There is an update. I modified the code for buffering of localized scans and sharing them when robots got connected.

void MultiMapper::receiveLaserScan(const sensor_msgs::LaserScan::ConstPtr& scan) { ///// everything above this same as before////////// // create localized laser scan karto::LocalizedLaserScanPtr laserScan = createFromRosMessage(*scan, mLaser->GetIdentifier()); laserScan->SetOdometricPose(kartoPose); laserScan->SetCorrectedPose(kartoPose);

    bool success;
    try
    {
        success = mMapper->Process(laserScan);
    }
    catch(karto::Exception e)
    {
        ROS_ERROR("%s", e.GetErrorMessage().ToCString());
        success = false;
    }

    if(success)
    {

        // Compute the map->odom transform
        karto::Pose2 corrected_pose = laserScan->GetCorrectedPose();// kartoPose
        tf::Pose map_in_robot(tf::createQuaternionFromYaw(corrected_pose.GetHeading()), tf::Vector3(corrected_pose.GetX(), corrected_pose.GetY(), 0.0));
        map_in_robot = map_in_robot.inverse();
        tf::Stamped<tf::Pose> map_in_odom;
        bool ok = true;
        try
        {
            mTransformListener.transformPose(mOffsetFrame, tf::Stamped<tf::Pose>(map_in_robot, ros::Time(0) /*scan->header.stamp*/, mLaserFrame), map_in_odom);
        }
        catch(tf::TransformException e)
        {
            ROS_WARN("Transform from %s to %s failed! (%s)", mLaserFrame.c_str(), mOffsetFrame.c_str(), e.what());
            ok = false;
        }
        if(ok)
        {
            mMapToOdometry = tf::Transform(tf::Quaternion( map_in_odom.getRotation() ), tf::Point(map_in_odom.getOrigin() ) ).inverse();
            tf::Vector3 v = mMapToOdometry.getOrigin();
            v.setZ(0);
            mMapToOdometry.setOrigin(v);
        }
        mNodesAdded++;
        mMapChanged = true;

        ros::WallDuration d = ros::WallTime::now() - mLastMapUpdate;

        if(mMapUpdateRate > 0 && d.toSec() > mMapUpdateRate)
        {
            sendMap();
        }

        nav2d_msgs::LocalizedScan convertedScan;
        ROS_ERROR("commsafe_GT1 %d",commsafe_GT1);
        if (commsafe_GT1) {

            // if buffer not empty, empty that first
            if (!scans.empty()) {
                size_t sizebuff = scans.size();
                for( size_t i = 0; i < sizebuff; ++i ) {
                    convertedScan = scans[i];
                    mScanPublisher.publish(convertedScan);
                }
            }
            //Reset buffer
            scans.clear();

            // Send the latest scan to the other robots via com-layer (DDS)
            ROS_DEBUG("Robot %d: Sending scan (uniqueID: %d, Sensor: %s, stateID: %d)", mRobotID, laserScan->GetUniqueId(), laserScan->GetSensorIdentifier().ToString().ToCString(), laserScan->GetStateId());
            convertedScan = convertoLocalizedScan(scan, laserScan->GetOdometricPose());
            mScanPublisher.publish(convertedScan);

// sendLocalizedScan(scan, laserScan->GetOdometricPose()); } else { //buffer scans convertedScan = convertoLocalizedScan(scan, laserScan->GetOdometricPose()); scans.push_back(convertedScan);

        }

        // Publish via extra topic
        nav2d_msgs::RobotPose other;
        other.header.stamp = ros::Time::now();
        other.header.frame_id = mMapFrame;
        other.robot_id = mRobotID;
        other.pose.x = laserScan->GetCorrectedPose().GetX();
        other.pose.y = laserScan->GetCorrectedPose().GetY();
        other.pose.theta = laserScan->GetCorrectedPose().GetHeading();
        mOtherRobotsPublisher.publish(other);
    }
}

When robots got connected back after disconnecting, the updates in maps were not correct.

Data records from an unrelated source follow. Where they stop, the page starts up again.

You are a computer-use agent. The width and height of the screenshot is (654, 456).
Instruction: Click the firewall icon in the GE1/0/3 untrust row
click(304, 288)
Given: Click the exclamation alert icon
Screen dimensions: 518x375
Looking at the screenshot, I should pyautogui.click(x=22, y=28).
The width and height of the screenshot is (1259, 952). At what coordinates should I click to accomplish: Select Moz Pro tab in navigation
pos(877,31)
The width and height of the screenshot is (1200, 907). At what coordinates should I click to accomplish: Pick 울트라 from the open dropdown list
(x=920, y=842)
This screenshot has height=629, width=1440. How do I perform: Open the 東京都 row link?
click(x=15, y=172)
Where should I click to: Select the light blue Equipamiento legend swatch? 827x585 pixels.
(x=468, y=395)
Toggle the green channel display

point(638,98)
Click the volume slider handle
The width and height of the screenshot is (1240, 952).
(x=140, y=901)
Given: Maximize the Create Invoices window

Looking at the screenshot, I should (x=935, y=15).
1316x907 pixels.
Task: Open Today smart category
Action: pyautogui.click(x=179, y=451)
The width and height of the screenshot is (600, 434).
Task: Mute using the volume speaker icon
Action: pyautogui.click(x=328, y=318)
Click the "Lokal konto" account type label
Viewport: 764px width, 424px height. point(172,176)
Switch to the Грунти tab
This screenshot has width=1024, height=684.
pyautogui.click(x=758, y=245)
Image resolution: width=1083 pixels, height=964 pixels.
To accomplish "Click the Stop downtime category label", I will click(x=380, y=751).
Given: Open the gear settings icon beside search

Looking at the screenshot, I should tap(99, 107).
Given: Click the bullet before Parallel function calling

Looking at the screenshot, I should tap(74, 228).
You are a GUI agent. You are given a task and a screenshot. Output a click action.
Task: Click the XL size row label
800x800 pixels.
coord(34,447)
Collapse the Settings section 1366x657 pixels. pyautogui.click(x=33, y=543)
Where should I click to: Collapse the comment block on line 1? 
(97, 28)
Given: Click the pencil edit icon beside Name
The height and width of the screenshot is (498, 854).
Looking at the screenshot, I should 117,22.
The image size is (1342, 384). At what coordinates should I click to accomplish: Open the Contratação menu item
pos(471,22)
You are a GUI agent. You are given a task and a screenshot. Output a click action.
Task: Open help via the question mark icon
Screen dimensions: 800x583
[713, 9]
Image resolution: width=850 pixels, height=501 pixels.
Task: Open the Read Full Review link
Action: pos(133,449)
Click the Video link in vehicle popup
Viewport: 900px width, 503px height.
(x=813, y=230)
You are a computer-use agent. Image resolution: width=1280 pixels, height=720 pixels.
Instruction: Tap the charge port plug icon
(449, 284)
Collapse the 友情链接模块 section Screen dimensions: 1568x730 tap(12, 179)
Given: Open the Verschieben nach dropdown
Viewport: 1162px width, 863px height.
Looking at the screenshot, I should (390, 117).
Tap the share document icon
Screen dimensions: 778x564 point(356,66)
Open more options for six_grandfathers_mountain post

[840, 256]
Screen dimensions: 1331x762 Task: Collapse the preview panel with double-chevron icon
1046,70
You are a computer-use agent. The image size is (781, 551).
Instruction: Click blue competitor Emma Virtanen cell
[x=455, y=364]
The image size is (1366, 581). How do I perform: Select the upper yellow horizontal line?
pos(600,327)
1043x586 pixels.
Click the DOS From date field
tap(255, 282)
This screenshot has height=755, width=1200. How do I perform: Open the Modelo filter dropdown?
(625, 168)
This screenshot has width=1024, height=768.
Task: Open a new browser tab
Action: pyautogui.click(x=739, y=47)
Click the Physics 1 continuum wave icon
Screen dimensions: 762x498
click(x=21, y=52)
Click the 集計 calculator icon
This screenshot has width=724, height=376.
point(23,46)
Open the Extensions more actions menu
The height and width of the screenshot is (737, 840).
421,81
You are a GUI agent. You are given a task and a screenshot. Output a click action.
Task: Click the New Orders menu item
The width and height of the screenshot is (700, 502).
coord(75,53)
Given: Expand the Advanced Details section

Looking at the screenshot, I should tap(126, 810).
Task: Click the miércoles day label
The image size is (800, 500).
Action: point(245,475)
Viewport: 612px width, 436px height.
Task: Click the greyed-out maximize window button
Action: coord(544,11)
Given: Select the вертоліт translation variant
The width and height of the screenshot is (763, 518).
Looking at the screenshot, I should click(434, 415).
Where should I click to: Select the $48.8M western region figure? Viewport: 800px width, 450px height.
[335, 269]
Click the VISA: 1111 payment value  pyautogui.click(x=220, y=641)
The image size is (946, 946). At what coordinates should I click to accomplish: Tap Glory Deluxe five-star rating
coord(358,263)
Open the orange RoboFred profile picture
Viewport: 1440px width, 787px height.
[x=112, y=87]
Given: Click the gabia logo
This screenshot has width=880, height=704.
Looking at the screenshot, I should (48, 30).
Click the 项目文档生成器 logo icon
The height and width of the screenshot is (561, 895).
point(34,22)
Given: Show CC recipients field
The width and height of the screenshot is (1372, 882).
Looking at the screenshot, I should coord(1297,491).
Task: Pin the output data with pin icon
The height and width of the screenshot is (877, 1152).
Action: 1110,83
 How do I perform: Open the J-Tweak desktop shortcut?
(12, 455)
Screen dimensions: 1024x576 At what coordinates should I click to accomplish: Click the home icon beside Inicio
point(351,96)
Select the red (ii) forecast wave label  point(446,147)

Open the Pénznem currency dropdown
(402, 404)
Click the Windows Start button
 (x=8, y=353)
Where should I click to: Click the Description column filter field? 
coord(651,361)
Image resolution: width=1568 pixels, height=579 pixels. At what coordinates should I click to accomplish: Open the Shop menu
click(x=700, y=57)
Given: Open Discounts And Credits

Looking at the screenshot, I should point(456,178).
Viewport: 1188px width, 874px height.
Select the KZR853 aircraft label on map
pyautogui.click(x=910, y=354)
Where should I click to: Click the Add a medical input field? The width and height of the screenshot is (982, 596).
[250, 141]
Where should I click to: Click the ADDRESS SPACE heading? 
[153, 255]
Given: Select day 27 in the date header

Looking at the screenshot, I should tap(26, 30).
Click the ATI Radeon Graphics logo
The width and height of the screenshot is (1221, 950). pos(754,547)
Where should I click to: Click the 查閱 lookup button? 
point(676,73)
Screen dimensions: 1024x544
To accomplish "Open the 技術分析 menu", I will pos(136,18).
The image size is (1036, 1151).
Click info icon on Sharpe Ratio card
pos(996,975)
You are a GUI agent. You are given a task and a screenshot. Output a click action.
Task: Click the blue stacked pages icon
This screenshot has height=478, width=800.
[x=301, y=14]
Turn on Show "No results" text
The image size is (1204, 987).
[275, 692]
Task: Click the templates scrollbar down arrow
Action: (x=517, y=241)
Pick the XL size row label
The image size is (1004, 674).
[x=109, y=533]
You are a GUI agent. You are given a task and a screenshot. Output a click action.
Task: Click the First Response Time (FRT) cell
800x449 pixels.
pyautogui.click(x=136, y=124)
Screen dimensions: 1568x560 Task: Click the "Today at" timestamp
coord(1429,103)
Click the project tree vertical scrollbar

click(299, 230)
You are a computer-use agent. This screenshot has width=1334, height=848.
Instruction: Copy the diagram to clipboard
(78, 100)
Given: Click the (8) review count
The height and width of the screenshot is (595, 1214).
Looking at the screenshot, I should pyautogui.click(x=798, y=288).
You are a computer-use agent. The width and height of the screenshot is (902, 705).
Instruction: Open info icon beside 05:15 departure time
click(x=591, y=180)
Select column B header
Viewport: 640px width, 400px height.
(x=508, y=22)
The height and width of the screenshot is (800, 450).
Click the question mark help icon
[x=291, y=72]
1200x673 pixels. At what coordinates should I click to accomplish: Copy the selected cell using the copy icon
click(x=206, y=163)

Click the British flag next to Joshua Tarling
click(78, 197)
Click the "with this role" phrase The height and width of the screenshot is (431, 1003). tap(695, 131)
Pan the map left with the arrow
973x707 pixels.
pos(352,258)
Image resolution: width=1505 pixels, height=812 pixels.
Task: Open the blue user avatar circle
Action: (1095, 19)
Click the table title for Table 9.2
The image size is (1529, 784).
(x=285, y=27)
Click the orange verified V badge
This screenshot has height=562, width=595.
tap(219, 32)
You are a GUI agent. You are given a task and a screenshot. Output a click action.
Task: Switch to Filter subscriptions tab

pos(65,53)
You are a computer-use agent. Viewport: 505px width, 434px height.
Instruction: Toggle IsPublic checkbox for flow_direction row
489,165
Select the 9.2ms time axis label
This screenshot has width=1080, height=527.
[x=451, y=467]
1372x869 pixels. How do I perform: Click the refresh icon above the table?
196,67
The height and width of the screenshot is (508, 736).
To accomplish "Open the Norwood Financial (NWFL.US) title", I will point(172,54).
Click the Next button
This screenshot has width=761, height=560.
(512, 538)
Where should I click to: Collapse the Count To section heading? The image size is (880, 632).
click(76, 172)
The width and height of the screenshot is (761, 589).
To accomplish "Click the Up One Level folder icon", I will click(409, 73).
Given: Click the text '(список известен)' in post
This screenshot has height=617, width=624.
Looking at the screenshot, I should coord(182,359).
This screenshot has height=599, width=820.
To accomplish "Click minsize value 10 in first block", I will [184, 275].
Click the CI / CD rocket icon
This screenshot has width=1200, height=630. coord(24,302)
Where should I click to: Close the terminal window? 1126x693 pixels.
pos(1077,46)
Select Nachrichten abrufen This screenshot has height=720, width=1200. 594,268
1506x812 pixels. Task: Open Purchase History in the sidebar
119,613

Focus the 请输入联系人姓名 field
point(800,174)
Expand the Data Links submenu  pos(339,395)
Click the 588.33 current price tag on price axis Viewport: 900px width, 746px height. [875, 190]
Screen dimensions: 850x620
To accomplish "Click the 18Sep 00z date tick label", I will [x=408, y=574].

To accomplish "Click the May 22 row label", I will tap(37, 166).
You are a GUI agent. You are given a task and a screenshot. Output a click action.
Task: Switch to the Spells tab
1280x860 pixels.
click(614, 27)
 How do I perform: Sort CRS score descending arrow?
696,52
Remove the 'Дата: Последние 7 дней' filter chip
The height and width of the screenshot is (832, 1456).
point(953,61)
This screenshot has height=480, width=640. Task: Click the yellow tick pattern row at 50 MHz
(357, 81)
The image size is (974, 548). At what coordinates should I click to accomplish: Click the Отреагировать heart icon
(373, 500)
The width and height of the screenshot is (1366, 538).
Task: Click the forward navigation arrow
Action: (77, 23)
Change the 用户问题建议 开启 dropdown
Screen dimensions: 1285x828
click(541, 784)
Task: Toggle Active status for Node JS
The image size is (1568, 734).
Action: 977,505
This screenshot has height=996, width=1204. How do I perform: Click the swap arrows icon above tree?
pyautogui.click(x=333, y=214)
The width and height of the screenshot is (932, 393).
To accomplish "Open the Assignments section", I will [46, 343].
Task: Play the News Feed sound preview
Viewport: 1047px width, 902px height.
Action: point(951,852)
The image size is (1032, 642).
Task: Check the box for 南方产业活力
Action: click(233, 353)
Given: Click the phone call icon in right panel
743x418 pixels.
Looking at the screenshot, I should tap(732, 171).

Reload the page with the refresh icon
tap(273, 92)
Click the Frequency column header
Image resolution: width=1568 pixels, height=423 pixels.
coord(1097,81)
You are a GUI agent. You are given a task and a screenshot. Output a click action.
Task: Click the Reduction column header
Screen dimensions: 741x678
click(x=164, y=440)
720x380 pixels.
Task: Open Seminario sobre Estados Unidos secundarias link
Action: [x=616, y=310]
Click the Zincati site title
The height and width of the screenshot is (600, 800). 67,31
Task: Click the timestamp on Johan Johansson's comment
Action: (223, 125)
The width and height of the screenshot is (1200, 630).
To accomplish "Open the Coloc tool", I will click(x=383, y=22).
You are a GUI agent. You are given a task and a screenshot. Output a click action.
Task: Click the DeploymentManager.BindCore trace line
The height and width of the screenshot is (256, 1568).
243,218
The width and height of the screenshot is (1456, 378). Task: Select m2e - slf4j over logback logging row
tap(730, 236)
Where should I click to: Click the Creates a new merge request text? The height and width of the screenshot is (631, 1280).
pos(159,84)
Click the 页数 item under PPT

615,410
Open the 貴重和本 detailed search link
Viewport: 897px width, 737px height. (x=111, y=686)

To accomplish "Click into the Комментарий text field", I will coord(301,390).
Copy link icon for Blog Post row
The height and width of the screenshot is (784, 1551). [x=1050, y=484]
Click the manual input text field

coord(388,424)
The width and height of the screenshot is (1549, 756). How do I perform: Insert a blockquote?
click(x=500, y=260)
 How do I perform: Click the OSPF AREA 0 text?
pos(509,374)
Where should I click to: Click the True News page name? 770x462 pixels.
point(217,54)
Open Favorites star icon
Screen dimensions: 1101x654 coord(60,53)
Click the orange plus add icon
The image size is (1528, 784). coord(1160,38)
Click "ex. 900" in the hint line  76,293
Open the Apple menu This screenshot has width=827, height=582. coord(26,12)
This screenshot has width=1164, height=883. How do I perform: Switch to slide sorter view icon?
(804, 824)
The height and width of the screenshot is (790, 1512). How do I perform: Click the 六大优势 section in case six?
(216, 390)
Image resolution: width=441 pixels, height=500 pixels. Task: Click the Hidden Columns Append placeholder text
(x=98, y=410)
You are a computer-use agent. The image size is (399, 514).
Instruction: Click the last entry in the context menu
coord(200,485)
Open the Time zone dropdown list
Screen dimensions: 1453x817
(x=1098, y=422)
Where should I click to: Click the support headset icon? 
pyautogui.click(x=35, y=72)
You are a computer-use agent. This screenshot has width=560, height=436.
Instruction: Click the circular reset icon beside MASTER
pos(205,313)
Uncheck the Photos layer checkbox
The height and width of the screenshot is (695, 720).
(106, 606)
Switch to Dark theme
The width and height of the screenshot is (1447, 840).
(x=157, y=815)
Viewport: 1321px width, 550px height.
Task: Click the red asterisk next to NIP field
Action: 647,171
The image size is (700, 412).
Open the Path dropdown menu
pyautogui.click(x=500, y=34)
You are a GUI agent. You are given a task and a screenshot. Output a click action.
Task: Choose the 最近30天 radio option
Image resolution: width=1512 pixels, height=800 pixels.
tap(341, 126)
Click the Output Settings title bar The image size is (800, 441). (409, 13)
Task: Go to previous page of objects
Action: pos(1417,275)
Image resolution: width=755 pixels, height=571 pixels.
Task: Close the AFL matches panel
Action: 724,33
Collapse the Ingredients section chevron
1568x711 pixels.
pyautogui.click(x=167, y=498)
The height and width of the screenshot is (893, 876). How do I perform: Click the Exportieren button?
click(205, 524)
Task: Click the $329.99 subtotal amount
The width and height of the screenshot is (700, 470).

Due to inaccurate positions of objects, robot can’t move to next frontier, and exploration failed. What can be the reasons for this issue?

[skasperski]

Is the local map also broken or only the one on the other robot after the reconnect? I can't guess on the reason without details on what went wrong.

[s-arora1987]

The problem of robot not being able to move to next frontier has been present before I introduced the connectivity related code. That's why I have created a separate issue to resolve that. Could you please reply to the issue with title "Autonomous Exploration with Initial Poses Known". I have also attached the code in that post.